Posts: 5993; Member since: Dec 22, 2010
When (not if) the epitaph for RIM is written it will be that they were obsessed with trying to recapture the greatness of days gone by. Another example from the past was Digital Equipment Corp. There is a time to hold and a time to fold. The time to hold has long lapsed.
posted on Jun 28, 2012, 8:16 PM 0
Posts: 1172; Member since: Nov 21, 2011
I feel so let down. I was really anticipating this. I mean I was anticipating this more than I anticipated my bother's return from Iraq.
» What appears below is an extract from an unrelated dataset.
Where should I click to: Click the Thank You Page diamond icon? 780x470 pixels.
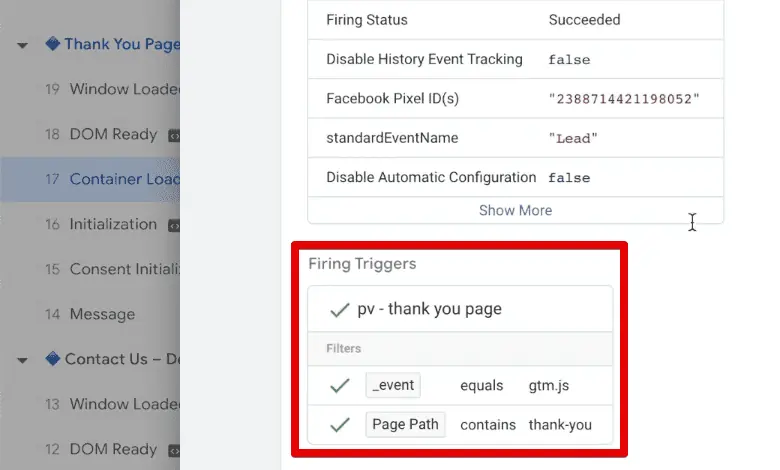pyautogui.click(x=53, y=44)
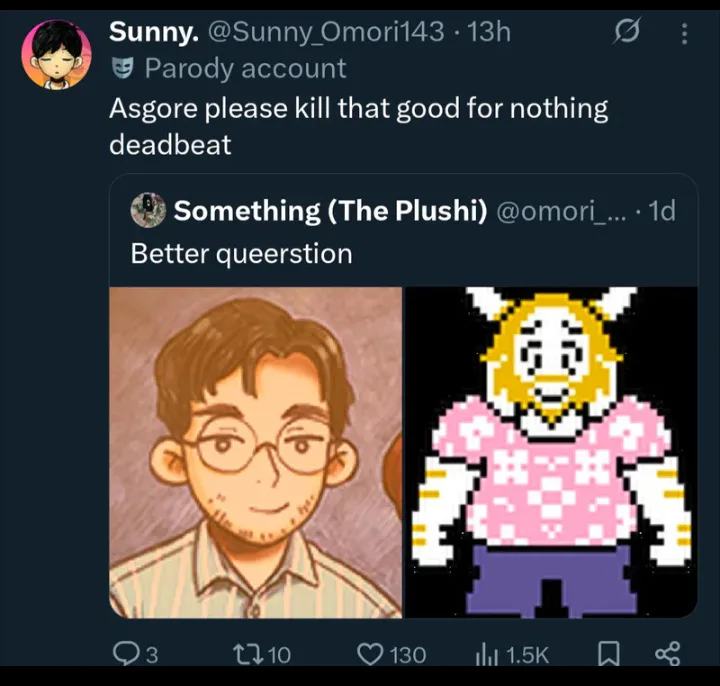Open quoted tweet text "Better queerstion"
720x686 pixels.
[x=241, y=253]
I still have high hopes for this but at this point, RIM needs a miracle.
posted on Jun 28, 2012, 8:17 PM 1
Posts: 572; Member since: Sep 07, 2011
I had faith, but its over. Rim tried to hold on to thier glory days and didn't evolve with the market, yeah bb phones are durable and have decent security. But there is only a small group that still prefers the bb style phone build, and all the storms where so bad, they seemed like they weren't even thought out, I hate to say this, but rim needs to licence Android or Windows ASAP and stick with hardware.
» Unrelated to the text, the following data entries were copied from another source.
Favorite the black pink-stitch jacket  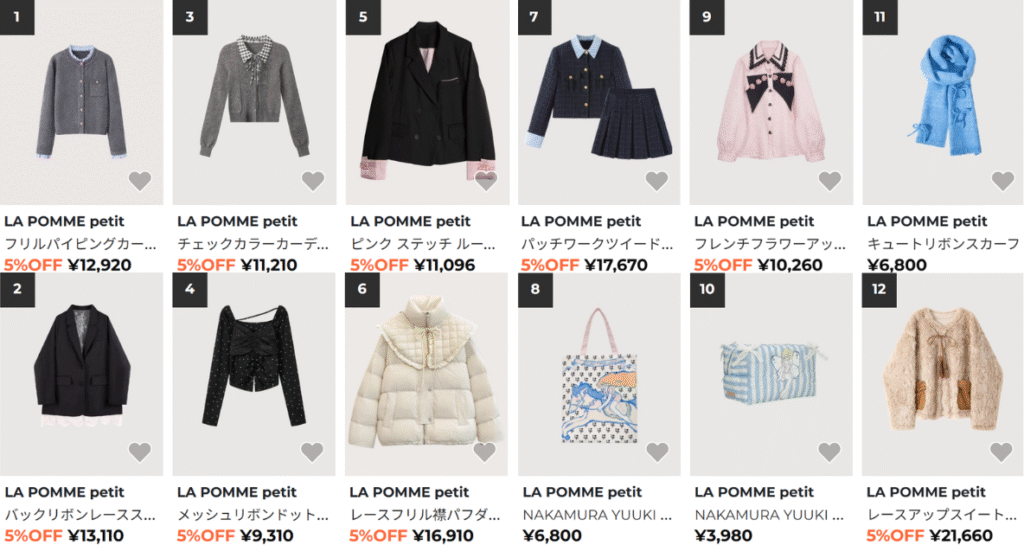click(x=485, y=181)
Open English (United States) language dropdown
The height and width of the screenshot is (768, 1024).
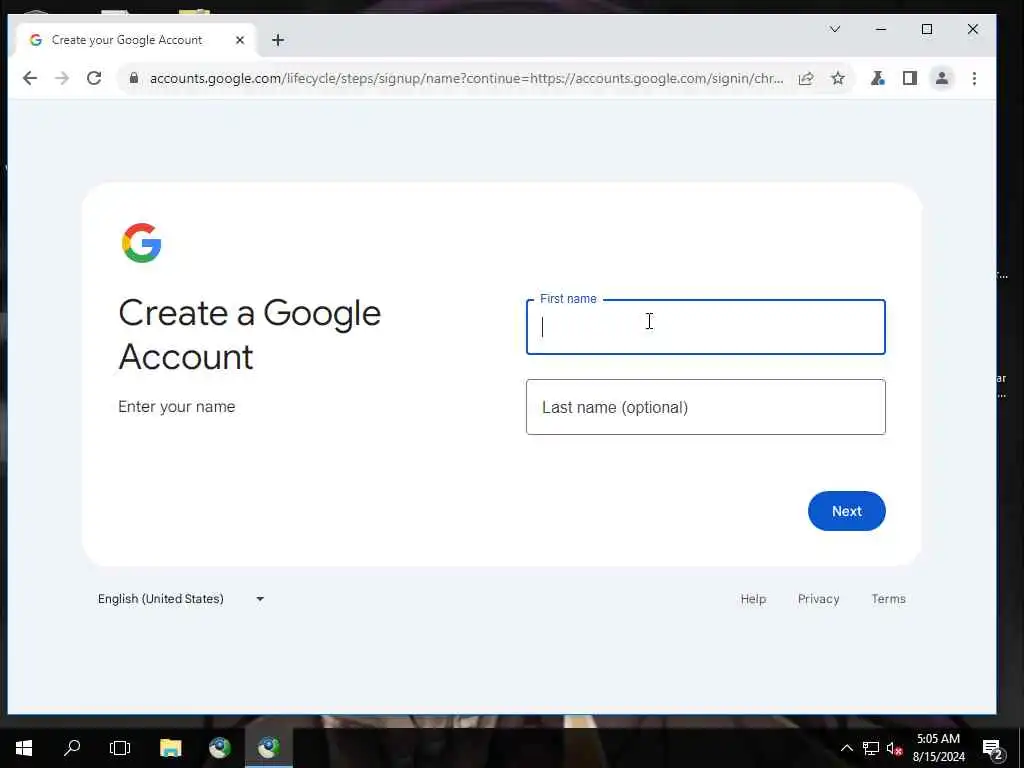coord(181,599)
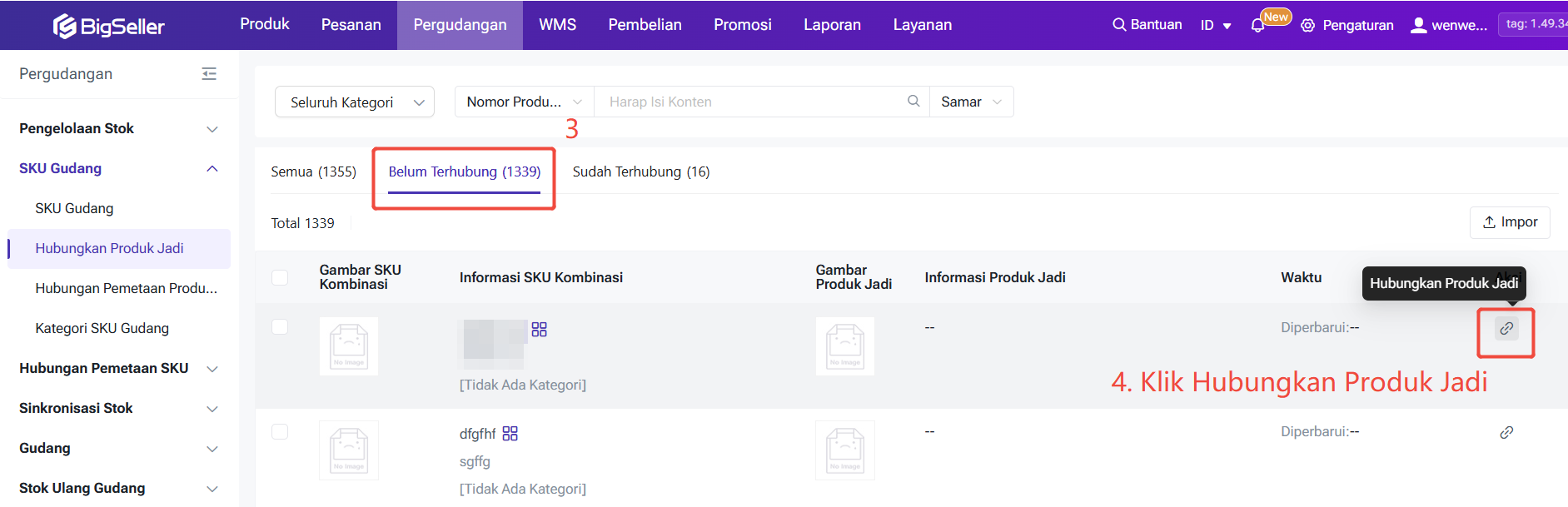This screenshot has height=507, width=1568.
Task: Open the Pesanan menu in the top bar
Action: point(351,25)
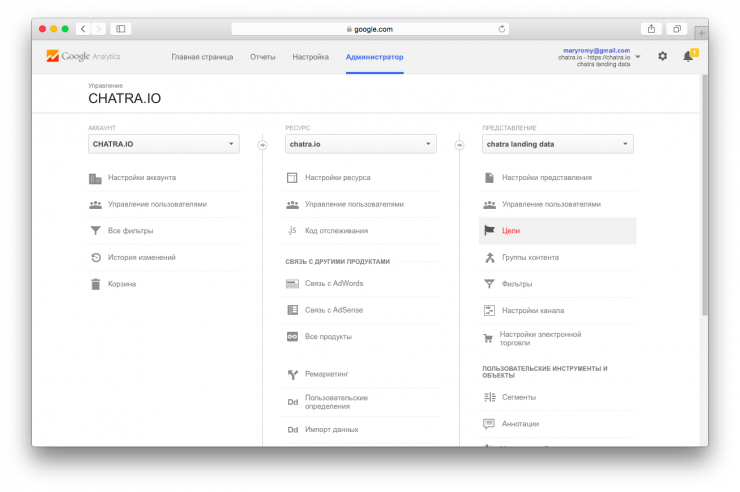Click the settings gear icon in header
The image size is (740, 492).
pyautogui.click(x=662, y=57)
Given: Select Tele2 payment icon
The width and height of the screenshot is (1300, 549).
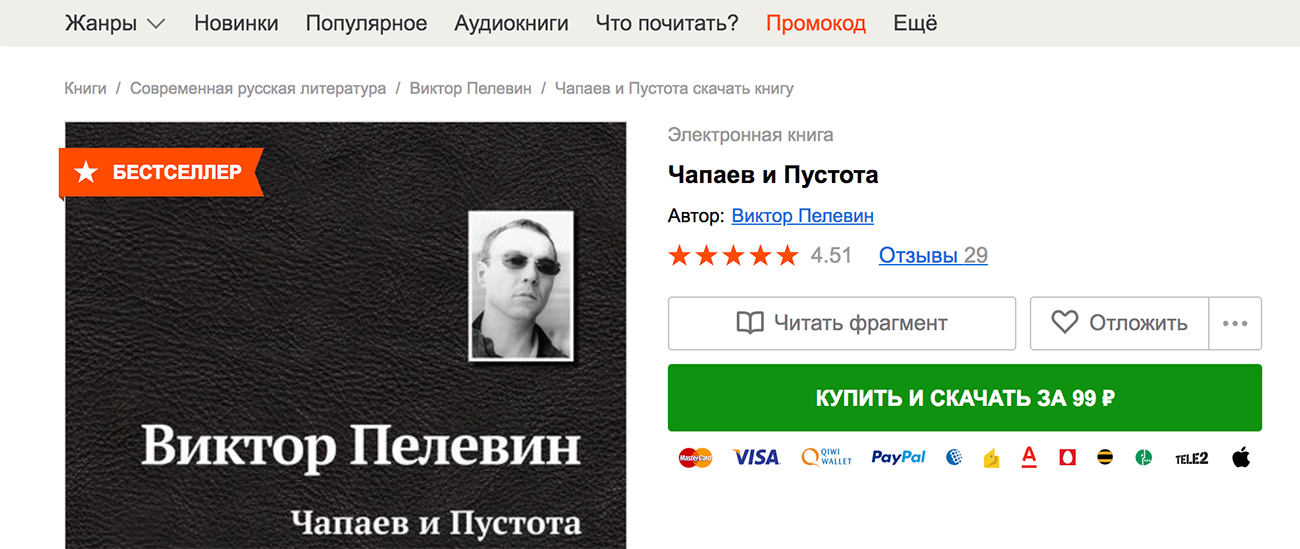Looking at the screenshot, I should click(x=1192, y=458).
posted on Jun 28, 2012, 9:24 PM 1
Posts: 619; Member since: Apr 20, 2010
At least Palm actually released something, and they had far fewer $$$$ for R&D than RIM.
posted on Jun 28, 2012, 11:20 PM 2
Posts: 3722; Member since: Aug 16, 2011
Even if BB10 is released, and it's a hero operating system that blows all the competition out of the water (which it almost certainly won't), BlackBerry is still doomed by its non-existent ecosystem. Focusing entirely on e-mail and messaging was a great plan... ten years ago. However, things are changing to the point that smartphones are ingrained into nearly everything we do, from a consumer-computing standpoint at least: iOS has its integration with Macs, iCloud, Apple TV, etc; as we've seen with both Android and Chrome, Google is aiming to leave a mark on basically anything electronic; and if WP8 is done right it will have without a doubt the best overall ecosystem of any mobile OS in history, given Windows' sheer ubiquity in consumer electronics, from PCs to the Xbox. The sad truth for BlackBerry is that it was doomed from the start (or at least from around the mid-2000's): even if it had recognized the need to create a vast, multifaceted ecosystem in which to integrate their OS, there is little they could have done. Apple had been building an empire with its i-devices, Google had been doing the same with its many services, and the market is so saturated with Windows products that, even this late into the game, Microsoft should be able to force its way into the smartphone market with relative ease (again, assuming WP8 is the real-deal). In short, each of these companies has turned to smartphones AFTER they have their ecosystem in place. But what about (aboot) BlackBerry? It is, and always has been, a handset manufacturer, straight and simple. Sure, BlackBerry OS might have a few perks that the others don't, but in the end BB10, however impressive, will amount to little more than a feature-phone OS. In the immortal words of Principal Seymour Skinner: "The times, they are a-becoming quite different." The big three of Apple, Google, and Microsoft are rapidly consolidating power, and there's little for handset manufacturers like Nokia and Samsung to do but follow along and pick sides, whether it be WP or Android. A thought occurs: If BlackBerry is in dire straits (which it is) it should team up with, or be sold to, Facebook. Facebook is looking for a way to further integrate itself into the smartphone world (or so Mark Z has said) and BlackBerry is in dire need of an ecosystem, which Facebook can provide.
posted on Jun 29, 2012, 12:03 AM 2
Posts: 98; Member since: Jan 26, 2012
Doesn't matter how good the BB10 turns out to be........it's too late for RIM because nobody is going to want to buy it. RIM can't last 6-9 more months before it's released. If I were Heins, I'd turn out the lights and lock the doors.
posted on Jun 29, 2012, 5:44 AM 2
Posts: 3165; Member since: Jun 19, 2010
As much as I admire Heins' penchant for having a quality product released, Im afraid RIMs time is running up. Blackberry will need to do something to bring in some income, if they keep running dry, the stockholders will continue to lose confidence and pull out while they still have something left in the company. BB10 launching this September would have been soon enough.